◆ **EXERCISE**:
Each line starting at the one that contains "Task: Disable the 坏损包退 toggle" and ending at the one that contains "Task: Expand the 组 tree item" must be returned exactly, and the rest of the listing is left out.
(Beginning of AVAILABLE RECORDS)
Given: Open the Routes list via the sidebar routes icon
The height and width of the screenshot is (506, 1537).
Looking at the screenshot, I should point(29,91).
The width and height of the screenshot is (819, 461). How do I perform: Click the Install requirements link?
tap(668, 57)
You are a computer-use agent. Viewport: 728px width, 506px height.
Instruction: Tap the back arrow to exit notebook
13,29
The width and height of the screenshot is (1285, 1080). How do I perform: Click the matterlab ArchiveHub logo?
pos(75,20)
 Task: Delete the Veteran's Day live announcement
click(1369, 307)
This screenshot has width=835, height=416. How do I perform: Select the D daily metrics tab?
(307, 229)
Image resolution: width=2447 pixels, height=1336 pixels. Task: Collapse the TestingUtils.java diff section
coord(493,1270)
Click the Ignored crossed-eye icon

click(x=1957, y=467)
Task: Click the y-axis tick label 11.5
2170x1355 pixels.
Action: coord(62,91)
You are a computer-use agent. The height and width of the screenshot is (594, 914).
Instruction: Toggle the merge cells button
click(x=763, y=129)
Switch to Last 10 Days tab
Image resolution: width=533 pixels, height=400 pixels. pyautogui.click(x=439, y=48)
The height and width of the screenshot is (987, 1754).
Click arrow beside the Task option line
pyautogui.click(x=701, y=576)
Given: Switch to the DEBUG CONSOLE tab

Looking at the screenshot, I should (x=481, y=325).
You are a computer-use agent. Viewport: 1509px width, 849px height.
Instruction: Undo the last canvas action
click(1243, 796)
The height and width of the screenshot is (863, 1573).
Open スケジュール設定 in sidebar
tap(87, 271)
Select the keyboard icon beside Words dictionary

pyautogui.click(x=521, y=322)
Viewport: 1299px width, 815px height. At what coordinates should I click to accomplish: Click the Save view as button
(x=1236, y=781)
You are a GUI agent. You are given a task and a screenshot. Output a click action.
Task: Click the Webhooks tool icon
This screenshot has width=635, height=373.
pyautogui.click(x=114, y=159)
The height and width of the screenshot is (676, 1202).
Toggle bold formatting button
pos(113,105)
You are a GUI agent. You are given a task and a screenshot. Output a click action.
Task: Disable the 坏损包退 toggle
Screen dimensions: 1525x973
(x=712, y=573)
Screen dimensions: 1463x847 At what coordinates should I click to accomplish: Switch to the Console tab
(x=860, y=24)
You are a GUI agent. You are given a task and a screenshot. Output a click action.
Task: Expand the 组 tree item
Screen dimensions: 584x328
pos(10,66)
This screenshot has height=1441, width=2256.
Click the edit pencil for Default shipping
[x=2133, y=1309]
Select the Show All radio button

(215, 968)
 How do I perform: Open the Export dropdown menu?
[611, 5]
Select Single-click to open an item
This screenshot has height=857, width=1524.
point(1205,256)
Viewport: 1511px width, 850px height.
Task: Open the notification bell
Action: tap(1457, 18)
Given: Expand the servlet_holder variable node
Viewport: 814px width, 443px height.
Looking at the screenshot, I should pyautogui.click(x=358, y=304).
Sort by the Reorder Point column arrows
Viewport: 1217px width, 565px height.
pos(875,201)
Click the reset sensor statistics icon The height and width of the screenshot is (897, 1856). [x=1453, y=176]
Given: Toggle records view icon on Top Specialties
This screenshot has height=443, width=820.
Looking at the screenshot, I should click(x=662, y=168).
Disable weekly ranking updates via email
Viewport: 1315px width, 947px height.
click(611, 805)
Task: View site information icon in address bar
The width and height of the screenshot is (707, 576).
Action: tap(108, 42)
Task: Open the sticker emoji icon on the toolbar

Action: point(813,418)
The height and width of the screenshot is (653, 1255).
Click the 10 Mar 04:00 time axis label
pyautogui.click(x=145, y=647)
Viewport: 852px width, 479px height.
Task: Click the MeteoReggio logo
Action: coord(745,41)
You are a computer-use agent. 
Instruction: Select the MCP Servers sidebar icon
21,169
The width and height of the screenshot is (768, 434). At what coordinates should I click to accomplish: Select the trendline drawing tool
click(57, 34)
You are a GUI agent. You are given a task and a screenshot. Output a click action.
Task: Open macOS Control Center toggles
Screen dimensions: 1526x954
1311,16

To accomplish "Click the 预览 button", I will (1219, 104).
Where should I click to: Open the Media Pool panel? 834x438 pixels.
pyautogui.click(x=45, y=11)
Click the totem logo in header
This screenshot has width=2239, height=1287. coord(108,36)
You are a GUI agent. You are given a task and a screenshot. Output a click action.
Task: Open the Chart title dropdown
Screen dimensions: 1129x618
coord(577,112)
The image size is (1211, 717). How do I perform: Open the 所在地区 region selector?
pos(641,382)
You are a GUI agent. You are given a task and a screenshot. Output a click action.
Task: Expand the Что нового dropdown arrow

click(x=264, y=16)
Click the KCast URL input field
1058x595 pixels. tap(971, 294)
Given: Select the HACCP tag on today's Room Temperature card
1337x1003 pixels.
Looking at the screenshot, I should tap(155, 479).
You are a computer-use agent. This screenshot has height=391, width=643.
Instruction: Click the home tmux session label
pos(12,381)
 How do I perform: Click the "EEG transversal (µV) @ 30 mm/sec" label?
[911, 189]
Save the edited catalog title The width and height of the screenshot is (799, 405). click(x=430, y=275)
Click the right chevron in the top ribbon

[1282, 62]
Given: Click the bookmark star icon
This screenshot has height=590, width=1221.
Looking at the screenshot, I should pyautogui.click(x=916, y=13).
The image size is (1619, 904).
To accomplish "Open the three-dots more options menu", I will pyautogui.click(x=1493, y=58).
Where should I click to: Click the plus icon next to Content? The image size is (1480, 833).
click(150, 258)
(End of AVAILABLE RECORDS)
◆ **REPLY**:
Task: Disable the 坏损包退 toggle
Screen dimensions: 1525x973
(x=712, y=573)
Screen dimensions: 1463x847 At what coordinates should I click to accomplish: Switch to the Console tab
(x=860, y=24)
You are a GUI agent. You are given a task and a screenshot. Output a click action.
Task: Expand the 组 tree item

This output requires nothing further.